The service of the Holy Unmercenaries was voluntary and was not defined by the Church or the authorities. At the time of Pausicacus, it seemed to many that the time for such a charismatic feat had irrevocably passed. Therefore, when information about the orthodoxy and ascetic lifestyle of the physician Pausicacus reached the ears of Patriarch Cyriacus (595-606), he was consecrated a bishop. The ecclesiastical pulpit at Sinada in southern Phrygia was then celebrated as a place of early martyrdom and had an ancient succession of bishops.
During his episcopacy, the saint continued to confess what he had preached before. This is very important at any elevation in a career, especially in the Church.
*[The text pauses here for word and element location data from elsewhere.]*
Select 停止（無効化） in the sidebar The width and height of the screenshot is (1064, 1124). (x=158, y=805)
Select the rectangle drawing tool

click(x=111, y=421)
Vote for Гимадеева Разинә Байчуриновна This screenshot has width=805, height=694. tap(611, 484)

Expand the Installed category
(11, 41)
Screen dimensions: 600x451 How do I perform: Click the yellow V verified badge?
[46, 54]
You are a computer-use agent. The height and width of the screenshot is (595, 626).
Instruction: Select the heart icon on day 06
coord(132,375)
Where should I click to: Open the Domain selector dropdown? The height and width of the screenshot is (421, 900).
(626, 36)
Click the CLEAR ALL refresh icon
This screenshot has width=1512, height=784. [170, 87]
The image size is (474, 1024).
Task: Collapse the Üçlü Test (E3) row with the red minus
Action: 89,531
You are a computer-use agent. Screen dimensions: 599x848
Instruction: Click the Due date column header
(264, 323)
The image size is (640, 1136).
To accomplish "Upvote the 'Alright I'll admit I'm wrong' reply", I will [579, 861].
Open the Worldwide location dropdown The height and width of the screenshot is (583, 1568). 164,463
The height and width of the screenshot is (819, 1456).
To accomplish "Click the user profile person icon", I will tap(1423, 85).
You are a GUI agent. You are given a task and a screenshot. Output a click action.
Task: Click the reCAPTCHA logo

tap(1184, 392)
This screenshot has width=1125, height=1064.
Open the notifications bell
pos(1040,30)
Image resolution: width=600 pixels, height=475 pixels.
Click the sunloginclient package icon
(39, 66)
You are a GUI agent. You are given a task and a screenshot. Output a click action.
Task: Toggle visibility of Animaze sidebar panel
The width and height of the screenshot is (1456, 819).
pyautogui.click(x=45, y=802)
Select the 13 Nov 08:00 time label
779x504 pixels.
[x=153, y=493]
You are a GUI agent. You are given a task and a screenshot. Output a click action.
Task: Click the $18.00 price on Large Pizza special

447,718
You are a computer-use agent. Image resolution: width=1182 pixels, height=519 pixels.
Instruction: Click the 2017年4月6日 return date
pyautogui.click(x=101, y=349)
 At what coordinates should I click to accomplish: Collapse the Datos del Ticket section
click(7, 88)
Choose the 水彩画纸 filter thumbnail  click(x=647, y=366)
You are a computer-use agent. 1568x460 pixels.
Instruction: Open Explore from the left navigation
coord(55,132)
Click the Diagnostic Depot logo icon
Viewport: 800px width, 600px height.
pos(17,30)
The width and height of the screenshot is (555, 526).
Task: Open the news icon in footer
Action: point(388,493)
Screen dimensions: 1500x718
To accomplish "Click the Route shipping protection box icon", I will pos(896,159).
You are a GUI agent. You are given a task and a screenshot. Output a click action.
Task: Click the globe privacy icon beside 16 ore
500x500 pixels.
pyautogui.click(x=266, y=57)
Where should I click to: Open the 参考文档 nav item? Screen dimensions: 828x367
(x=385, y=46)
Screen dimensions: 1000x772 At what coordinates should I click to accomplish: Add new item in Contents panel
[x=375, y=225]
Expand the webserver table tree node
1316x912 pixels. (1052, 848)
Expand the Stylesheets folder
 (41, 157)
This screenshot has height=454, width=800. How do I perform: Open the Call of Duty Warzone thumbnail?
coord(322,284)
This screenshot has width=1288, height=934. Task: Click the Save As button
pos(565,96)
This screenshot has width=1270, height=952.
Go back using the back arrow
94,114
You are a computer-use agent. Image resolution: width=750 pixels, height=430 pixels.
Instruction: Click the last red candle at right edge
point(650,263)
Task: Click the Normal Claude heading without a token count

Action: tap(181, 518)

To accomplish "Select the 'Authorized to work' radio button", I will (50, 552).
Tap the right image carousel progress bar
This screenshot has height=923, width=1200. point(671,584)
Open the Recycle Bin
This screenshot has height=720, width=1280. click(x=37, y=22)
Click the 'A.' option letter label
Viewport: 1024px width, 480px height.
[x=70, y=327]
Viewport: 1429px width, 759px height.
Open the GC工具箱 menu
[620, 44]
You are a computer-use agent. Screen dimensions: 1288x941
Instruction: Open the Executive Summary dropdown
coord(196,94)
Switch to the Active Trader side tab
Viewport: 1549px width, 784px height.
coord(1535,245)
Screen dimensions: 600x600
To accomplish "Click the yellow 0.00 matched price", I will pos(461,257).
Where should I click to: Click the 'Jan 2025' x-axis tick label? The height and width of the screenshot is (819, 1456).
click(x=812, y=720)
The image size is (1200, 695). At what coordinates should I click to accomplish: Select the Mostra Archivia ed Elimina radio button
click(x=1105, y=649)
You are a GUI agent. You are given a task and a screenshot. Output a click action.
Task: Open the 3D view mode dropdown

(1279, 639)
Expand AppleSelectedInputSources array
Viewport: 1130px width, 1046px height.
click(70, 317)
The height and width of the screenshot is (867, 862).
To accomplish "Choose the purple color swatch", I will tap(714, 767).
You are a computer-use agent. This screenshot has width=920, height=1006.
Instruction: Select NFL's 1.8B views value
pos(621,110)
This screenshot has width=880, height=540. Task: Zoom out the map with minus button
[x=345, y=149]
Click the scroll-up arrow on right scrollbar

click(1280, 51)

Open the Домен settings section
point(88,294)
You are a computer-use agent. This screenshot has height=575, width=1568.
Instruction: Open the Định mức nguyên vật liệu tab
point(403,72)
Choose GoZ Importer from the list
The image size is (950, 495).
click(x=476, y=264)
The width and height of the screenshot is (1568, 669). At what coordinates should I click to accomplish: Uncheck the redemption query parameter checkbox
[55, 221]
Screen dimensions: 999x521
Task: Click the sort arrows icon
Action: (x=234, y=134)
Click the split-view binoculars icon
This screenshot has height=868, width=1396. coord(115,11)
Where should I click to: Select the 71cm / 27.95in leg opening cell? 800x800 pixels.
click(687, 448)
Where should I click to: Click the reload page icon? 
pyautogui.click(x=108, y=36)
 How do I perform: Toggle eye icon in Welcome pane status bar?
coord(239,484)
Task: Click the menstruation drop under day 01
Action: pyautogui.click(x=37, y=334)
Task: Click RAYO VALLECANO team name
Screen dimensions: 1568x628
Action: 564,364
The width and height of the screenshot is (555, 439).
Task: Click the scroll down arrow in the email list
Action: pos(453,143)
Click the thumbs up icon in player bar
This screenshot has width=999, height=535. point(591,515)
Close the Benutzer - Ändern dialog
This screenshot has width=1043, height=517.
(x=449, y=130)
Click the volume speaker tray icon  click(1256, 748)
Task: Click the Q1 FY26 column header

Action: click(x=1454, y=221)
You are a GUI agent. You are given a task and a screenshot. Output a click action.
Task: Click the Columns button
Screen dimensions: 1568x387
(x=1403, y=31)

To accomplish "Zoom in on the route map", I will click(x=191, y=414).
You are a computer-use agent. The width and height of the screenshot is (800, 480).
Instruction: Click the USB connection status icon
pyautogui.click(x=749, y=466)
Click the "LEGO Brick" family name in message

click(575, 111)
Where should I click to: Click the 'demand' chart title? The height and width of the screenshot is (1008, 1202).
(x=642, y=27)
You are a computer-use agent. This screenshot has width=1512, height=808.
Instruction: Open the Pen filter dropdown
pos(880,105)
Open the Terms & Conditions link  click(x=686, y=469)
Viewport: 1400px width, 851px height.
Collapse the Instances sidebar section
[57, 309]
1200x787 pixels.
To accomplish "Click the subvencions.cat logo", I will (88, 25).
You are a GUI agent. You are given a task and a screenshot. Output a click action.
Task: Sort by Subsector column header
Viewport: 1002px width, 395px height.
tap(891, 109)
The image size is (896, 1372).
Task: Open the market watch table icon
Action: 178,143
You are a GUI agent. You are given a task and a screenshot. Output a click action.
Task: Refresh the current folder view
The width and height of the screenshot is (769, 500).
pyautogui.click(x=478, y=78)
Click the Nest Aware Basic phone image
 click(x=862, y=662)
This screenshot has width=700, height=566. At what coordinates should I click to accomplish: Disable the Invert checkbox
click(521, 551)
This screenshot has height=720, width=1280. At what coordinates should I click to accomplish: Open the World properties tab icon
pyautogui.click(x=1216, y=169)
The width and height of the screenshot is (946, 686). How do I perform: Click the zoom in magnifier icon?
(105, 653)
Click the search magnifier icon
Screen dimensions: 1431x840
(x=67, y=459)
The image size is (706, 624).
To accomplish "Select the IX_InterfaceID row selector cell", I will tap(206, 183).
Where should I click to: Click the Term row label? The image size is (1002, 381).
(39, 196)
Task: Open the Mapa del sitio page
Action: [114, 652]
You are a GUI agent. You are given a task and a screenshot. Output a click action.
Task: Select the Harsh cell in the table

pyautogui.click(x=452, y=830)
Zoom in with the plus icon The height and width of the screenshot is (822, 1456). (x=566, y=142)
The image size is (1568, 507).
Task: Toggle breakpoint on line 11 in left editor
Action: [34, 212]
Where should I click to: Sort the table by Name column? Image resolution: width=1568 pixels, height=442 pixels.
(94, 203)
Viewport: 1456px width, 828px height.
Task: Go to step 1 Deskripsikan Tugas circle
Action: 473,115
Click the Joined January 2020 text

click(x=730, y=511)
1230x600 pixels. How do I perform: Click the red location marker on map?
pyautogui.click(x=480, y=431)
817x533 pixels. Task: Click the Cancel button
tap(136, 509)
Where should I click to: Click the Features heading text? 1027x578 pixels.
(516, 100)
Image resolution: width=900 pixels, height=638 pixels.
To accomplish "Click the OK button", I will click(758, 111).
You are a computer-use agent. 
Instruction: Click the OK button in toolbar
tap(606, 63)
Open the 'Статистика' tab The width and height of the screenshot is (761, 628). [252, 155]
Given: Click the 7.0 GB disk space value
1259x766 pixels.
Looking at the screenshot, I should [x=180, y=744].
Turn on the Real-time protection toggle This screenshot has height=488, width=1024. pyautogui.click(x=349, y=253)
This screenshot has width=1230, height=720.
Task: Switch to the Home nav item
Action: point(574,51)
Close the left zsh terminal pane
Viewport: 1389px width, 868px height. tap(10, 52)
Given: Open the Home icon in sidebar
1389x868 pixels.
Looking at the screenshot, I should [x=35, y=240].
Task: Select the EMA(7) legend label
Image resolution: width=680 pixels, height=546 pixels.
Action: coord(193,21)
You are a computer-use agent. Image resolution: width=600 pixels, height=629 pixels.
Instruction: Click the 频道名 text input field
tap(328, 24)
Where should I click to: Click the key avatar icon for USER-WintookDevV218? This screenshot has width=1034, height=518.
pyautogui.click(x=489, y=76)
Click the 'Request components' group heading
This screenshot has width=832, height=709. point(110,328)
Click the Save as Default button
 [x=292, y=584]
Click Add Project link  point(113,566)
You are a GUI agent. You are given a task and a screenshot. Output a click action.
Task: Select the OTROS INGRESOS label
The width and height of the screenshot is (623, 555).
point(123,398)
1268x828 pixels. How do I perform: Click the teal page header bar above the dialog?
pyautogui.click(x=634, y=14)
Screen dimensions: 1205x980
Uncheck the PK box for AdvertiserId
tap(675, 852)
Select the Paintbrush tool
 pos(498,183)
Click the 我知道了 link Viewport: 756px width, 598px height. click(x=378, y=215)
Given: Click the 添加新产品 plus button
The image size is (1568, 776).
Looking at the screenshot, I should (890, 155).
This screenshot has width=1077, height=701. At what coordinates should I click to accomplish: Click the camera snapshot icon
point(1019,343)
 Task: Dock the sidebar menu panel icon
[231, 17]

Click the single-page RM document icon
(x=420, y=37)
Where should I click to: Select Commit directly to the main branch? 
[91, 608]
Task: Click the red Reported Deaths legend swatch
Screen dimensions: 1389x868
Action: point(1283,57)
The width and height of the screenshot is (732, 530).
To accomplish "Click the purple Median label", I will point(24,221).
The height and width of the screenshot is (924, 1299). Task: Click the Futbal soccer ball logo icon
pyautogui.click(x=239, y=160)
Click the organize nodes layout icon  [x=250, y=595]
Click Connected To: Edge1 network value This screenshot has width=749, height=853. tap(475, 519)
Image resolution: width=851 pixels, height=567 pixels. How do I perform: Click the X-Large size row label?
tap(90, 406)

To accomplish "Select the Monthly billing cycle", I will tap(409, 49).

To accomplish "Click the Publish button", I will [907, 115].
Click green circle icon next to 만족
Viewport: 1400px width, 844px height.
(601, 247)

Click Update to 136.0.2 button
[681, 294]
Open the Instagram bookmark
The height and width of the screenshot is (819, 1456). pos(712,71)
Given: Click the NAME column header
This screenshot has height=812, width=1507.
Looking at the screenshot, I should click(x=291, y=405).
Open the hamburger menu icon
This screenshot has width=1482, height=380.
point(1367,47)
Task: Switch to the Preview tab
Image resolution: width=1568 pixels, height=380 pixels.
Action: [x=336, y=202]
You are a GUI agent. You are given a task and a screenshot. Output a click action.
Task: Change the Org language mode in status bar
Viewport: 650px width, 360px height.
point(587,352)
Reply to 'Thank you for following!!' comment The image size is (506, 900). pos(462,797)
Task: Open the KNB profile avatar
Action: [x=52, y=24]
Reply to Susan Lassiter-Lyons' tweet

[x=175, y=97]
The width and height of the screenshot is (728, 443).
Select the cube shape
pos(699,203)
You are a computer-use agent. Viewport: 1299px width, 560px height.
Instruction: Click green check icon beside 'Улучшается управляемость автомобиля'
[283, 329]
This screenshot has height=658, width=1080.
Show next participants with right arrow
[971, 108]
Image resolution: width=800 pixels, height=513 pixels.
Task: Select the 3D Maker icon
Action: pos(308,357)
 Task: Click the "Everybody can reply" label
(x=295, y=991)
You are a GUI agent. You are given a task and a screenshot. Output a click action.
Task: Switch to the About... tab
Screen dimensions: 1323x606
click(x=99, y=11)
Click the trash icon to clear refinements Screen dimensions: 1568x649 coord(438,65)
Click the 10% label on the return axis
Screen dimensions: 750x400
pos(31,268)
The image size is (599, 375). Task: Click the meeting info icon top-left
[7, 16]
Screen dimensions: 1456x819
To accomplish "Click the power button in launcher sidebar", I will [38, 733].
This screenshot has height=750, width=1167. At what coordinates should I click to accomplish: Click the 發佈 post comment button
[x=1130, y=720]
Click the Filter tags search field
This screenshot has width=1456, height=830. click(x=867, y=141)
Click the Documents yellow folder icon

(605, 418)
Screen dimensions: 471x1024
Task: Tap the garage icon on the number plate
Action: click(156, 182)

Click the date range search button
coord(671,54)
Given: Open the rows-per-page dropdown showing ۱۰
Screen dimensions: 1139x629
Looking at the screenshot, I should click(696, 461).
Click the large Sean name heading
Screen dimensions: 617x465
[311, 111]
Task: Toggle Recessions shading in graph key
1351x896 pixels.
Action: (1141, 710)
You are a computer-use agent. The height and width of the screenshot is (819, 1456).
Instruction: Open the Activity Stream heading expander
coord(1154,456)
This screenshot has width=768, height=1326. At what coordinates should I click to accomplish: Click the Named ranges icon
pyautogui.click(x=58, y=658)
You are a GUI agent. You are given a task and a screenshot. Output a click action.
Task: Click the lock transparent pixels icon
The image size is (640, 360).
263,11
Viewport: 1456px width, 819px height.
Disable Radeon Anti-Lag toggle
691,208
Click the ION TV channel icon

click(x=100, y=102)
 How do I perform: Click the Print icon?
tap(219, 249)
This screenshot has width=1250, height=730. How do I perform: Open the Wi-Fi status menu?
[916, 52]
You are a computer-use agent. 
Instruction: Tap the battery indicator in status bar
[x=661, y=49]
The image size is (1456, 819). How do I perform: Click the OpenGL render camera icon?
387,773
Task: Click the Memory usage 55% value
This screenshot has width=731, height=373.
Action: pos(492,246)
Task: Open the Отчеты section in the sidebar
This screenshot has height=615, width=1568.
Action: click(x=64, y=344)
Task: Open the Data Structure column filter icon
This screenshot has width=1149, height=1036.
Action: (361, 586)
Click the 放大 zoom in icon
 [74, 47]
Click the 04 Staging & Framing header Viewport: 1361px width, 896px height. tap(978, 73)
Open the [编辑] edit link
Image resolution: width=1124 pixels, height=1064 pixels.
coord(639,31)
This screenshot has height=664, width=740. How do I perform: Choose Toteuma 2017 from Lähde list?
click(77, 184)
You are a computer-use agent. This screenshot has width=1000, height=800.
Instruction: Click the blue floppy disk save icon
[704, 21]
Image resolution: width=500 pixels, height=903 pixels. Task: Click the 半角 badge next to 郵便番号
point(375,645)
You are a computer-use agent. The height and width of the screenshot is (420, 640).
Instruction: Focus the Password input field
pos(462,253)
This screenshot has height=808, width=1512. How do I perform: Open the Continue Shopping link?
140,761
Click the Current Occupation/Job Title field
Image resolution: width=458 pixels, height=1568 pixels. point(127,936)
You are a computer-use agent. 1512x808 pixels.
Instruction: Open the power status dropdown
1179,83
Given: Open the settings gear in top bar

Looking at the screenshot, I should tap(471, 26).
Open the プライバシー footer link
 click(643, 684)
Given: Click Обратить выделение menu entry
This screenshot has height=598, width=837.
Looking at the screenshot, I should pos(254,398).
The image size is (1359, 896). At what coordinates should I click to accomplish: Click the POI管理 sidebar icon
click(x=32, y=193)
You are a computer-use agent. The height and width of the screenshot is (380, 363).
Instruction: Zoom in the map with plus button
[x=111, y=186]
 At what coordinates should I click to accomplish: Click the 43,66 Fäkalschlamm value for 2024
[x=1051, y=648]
Therefore, the Lord did not take away spiritual gifts from him. So, on one of his visits to the capital, Pausicacus healed the Emperor Mauritius (582-602) from a serious illness. His episcopate was not long, and soon he departed to the Lord.
There were times when it seemed to many that God forever took away His peace from the Universe. Mauritius was killed in 602. Soon the Iranian-Byzantine War (604–630) began.
During this last clash of two great Empires, the Orthodox Power was defeated for a long time, and Constantinople was almost taken. Egypt and Palestine were devastated, Christian blood flowed like a river, hundreds of monasteries perished, many shrines were destroyed, and even the Cross of the Lord from Jerusalem was captured. Empires fought for mutual attrition. As a result, both were eventually ruined. Soon the Arab conquests began, which the Orthodox East simply could not resist.
By that time, the saint had already left this world. He seemed to long for the impending oblivion, therefore the exact date of his departure and even the location of the relics remained forever hidden.